The British government is promising new safeguards on workers’ rights in its latest push to win next week’s “meaningful vote” on a revised EU-UK deal, paving the way for an orderly exit from the bloc.

Prime Minister Theresa May tweeted that new measures would “protect and improve those rights as we leave the EU, giving Parliament, unions and businesses an enhanced role in shaping workers’ rights after Brexit”.

She retweeted an article by Labour MP Jim Fitzpatrick in the Huffington Post, saying he is inclined to vote for the deal next week. The government has been trying to win over opposition politicians in Brexit-supporting areas, in the face of continued hostility to the accord among Conservative Eurosceptic backbenchers.

Reports quoting Downing Street say that after Brexit the British parliament will be able to vote on improvements to workers’ rights brought in by the EU, once European law is no longer directly applicable in the UK.

Earlier this week the prime minister’s assurances on workers’ rights were dismissed as “empty rhetoric” by Labour, while Britain’s Trades Union Congress (TUC) said standards for UK workers risked falling behind their European counterparts.

Once again, British government ministers are meeting EU officials in Brussels to try to secure legally-binding changes to the controversial Irish backstop – the insurance plan to guarantee an open border between north and south on the island.

The UK side is led by Brexit minister Stephen Barclay and Attorney General Geoffrey Cox. Pro-Brexit MPs are looking to the government’s chief legal adviser to bring binding “treaty-level” guarantees that the backstop – which would tie the UK to EU customs rules – would not last indefinitely.

EU27 countries have refused to give Brussels a mandate to reopen the withdrawal agreement, but officials have been working on reassurances over the backstop.
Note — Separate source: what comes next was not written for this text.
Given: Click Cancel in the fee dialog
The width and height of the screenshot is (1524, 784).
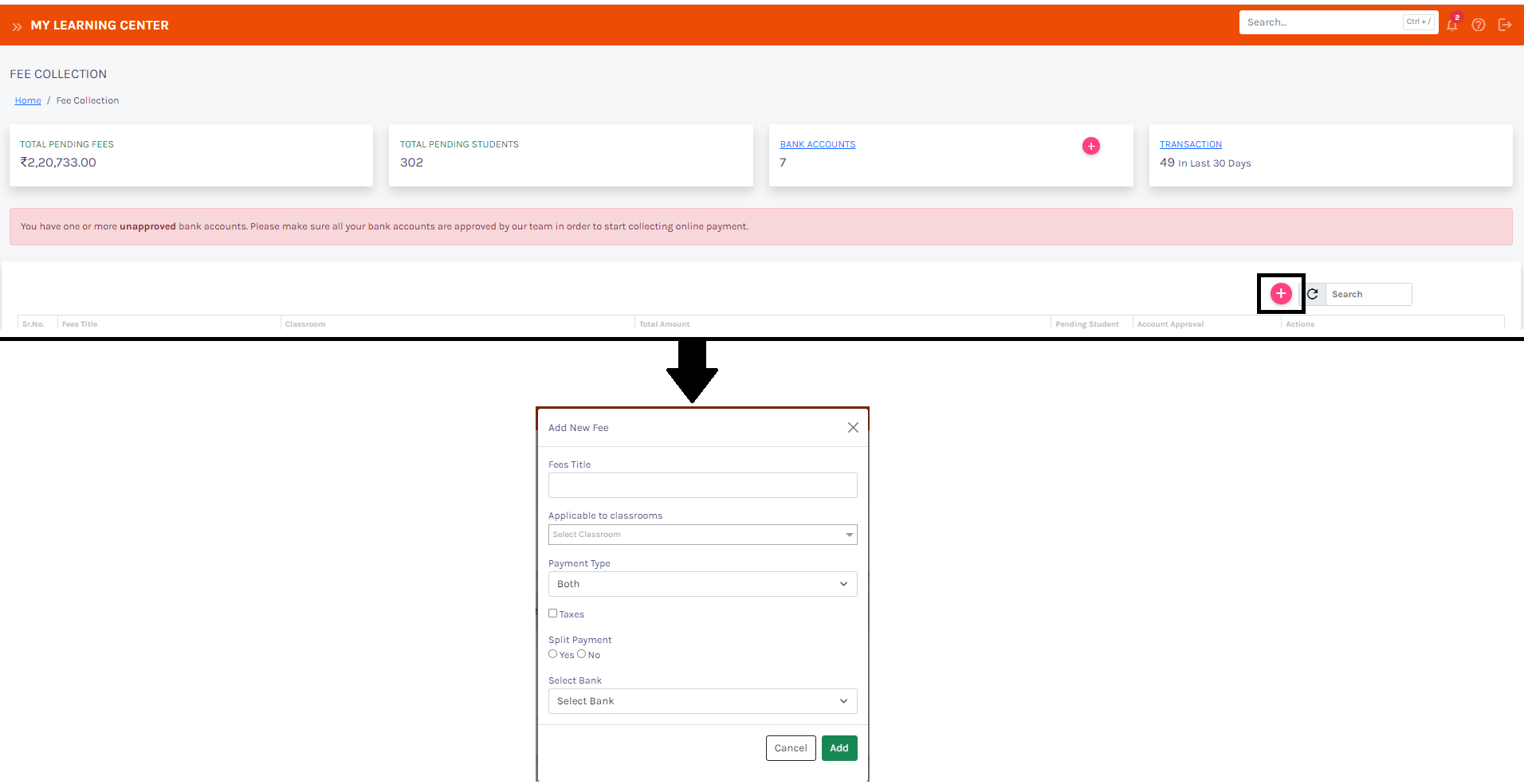Looking at the screenshot, I should click(790, 748).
There is scepticism, however, over whether any changes can win over the UK parliament – which voted emphatically against the deal in January.

EU officials and diplomats have said they do not expect a Brexit breakthrough before the weekend. “We are preparing for a working weekend,” Reuters quoted one official as saying.

That would leave little time for British MPs to consider the detail of any changes before the decisive vote in the House of Commons, which May has promised will happen by March 12. The deal also still needs the approval of the European Parliament.

The UK is due to leave the EU on March 29. However, should the deal be voted down again it is thought likely that MPs will reject exiting the bloc without an agreement, and instruct the government to ask the EU for an extension to the Brexit process.